[Data items]
--------------------------------

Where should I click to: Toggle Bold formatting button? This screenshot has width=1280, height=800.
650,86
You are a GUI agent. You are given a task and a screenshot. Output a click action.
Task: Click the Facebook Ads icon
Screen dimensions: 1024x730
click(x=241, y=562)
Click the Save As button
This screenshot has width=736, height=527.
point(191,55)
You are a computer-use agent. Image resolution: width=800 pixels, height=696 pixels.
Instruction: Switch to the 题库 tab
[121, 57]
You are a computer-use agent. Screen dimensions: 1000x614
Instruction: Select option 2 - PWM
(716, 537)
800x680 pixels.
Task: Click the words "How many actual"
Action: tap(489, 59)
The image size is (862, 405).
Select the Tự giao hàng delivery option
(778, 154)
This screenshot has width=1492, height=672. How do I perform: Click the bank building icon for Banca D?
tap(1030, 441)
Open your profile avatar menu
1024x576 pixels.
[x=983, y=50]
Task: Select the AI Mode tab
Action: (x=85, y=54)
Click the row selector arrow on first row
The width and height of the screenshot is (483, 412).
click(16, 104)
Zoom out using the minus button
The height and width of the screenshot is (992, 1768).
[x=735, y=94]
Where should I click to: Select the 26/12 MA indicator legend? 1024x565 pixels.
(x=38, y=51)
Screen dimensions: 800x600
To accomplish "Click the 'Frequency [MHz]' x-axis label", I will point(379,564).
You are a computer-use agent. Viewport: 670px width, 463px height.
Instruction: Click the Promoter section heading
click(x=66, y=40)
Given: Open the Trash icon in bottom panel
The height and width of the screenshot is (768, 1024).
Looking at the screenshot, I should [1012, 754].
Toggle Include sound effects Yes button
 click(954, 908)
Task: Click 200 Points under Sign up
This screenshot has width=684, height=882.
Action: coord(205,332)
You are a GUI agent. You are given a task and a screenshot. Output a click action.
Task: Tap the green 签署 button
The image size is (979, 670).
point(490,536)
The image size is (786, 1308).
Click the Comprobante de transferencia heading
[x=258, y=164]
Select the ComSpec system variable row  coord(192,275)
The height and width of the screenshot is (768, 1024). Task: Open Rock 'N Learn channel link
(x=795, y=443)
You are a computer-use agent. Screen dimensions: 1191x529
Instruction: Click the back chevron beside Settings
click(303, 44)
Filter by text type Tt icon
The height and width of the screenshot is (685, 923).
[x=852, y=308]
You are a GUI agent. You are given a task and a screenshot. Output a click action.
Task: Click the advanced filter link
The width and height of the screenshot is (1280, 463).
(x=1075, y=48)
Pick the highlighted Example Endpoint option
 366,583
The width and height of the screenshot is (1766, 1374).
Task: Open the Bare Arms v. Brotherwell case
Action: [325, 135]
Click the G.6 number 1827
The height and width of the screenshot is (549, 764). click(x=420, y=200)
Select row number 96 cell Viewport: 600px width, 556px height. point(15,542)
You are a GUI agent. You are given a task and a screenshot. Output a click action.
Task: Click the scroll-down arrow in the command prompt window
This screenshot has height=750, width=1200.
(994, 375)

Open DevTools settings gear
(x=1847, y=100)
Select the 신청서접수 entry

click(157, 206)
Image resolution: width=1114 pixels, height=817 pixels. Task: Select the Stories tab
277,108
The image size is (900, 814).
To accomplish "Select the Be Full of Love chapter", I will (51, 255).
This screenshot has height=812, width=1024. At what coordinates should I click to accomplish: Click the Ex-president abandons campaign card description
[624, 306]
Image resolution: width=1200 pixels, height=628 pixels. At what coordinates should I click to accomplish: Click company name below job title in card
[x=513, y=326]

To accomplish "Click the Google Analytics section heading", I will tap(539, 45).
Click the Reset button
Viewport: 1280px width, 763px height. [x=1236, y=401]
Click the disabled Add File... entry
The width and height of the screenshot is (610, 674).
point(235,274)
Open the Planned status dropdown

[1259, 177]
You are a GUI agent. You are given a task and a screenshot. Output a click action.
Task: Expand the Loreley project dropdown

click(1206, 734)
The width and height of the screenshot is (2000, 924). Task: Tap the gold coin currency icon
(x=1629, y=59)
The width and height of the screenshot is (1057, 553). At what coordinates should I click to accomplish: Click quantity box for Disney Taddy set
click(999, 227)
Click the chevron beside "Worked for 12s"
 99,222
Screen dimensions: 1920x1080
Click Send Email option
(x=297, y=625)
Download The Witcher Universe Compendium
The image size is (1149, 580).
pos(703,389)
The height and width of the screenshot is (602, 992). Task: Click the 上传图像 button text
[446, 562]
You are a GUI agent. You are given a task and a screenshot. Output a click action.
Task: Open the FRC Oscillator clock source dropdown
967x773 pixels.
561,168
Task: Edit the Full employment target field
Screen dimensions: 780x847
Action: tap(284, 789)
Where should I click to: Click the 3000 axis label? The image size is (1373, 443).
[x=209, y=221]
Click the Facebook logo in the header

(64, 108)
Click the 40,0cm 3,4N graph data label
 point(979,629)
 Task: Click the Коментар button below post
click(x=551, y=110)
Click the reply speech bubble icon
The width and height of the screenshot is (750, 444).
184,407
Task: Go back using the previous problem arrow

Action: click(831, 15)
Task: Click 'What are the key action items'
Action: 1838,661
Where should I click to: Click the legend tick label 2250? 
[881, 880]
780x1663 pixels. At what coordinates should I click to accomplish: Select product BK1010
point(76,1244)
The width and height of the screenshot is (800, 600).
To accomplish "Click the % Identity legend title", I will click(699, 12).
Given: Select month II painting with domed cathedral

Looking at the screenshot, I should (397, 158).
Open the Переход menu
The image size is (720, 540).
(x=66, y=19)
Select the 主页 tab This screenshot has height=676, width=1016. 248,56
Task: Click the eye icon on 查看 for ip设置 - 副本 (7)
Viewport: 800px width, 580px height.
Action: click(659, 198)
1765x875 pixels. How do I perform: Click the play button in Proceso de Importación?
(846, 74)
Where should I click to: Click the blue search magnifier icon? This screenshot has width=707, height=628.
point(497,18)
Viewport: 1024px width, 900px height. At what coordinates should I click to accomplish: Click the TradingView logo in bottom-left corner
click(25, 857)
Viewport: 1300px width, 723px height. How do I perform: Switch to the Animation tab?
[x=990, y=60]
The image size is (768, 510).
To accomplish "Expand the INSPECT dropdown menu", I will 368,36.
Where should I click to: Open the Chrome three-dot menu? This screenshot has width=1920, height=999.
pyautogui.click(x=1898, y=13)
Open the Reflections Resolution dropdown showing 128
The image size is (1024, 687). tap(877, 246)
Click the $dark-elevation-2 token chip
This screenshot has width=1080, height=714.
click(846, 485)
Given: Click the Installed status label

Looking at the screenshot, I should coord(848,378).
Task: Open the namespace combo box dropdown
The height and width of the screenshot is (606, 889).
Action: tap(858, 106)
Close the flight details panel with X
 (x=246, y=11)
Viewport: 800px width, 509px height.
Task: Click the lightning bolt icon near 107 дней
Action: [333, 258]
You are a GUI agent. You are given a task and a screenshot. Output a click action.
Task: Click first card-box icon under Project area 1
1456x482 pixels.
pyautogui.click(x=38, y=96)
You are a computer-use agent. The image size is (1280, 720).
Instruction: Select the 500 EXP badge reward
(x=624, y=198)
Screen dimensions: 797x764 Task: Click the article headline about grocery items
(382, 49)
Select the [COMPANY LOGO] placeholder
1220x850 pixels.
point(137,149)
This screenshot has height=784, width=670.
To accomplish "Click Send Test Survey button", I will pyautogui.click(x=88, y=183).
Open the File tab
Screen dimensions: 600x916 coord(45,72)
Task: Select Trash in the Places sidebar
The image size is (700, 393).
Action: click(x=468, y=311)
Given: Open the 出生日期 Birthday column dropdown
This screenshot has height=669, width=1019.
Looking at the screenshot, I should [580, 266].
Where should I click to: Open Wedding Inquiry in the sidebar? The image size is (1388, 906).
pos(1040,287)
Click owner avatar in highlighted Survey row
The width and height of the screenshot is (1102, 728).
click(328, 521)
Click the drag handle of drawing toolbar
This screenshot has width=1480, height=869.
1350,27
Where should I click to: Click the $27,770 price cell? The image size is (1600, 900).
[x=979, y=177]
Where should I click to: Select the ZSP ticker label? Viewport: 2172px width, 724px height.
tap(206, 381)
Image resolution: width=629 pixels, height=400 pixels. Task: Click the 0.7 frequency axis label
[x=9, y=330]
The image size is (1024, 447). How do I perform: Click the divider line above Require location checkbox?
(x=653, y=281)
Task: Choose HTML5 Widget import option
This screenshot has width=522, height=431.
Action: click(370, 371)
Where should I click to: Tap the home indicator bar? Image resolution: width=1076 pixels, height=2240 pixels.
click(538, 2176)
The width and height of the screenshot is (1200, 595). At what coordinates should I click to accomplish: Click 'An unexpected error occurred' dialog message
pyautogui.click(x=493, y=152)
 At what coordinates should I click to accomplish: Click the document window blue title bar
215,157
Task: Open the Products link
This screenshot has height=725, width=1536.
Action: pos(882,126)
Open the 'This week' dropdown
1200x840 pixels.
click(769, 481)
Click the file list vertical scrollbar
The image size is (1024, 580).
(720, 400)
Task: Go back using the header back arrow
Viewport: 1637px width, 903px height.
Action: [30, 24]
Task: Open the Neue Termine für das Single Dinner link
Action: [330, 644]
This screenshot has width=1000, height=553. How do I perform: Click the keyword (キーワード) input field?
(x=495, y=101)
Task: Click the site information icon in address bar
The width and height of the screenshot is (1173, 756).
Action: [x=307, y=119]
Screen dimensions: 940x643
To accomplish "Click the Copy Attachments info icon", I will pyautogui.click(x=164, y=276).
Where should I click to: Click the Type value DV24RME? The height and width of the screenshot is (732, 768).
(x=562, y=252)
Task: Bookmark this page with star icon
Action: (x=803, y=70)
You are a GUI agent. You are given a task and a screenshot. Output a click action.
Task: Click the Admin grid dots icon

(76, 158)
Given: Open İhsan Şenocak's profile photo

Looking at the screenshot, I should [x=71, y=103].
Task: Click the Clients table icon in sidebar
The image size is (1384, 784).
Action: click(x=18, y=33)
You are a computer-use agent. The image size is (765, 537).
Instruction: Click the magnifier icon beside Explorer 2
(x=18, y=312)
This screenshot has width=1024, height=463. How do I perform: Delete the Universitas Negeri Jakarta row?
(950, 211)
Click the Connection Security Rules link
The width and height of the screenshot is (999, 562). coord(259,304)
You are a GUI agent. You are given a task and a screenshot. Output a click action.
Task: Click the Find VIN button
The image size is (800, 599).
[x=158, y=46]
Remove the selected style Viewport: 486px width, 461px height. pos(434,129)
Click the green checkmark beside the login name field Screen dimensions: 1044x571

--------------------------------

### EXERCISE DESCRIPTION
Filter the entries by the string "computer" and copy each matching line.

### SOLVED PROBLEM
You are a computer-use agent. Image resolution: width=800 pixels, height=696 pixels.
You are a computer-use agent. Screen dimensions: 1000x614
You are a computer-use agent. Viewport: 670px width, 463px height.
You are a computer-use agent. Screen dimensions: 1191x529
You are a computer-use agent. The image size is (1280, 720).
You are a computer-use agent. The image size is (765, 537).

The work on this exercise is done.